▶ [Activity]
All lines in the material below that contain "Politica" should be located and copied.

= Beginning of Section =

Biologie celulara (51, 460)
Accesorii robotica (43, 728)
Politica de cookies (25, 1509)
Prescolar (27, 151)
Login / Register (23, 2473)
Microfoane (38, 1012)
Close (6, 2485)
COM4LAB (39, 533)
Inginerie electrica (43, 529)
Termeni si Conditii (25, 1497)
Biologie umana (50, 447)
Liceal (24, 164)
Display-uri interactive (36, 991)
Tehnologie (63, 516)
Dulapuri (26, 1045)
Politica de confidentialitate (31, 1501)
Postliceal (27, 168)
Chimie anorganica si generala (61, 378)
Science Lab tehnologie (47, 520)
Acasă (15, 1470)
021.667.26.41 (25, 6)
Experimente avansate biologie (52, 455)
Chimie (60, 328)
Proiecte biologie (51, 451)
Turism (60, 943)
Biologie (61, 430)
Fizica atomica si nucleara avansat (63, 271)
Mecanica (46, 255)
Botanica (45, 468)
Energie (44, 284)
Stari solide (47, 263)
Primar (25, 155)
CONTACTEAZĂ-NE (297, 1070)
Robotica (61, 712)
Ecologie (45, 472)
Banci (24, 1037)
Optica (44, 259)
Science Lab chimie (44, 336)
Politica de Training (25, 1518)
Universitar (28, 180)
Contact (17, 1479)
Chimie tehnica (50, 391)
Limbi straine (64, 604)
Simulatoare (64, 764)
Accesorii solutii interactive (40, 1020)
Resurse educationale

= End of Section =

▶ [Task solution]
Politica de cookies (25, 1509)
Politica de confidentialitate (31, 1501)
Politica de Training (25, 1518)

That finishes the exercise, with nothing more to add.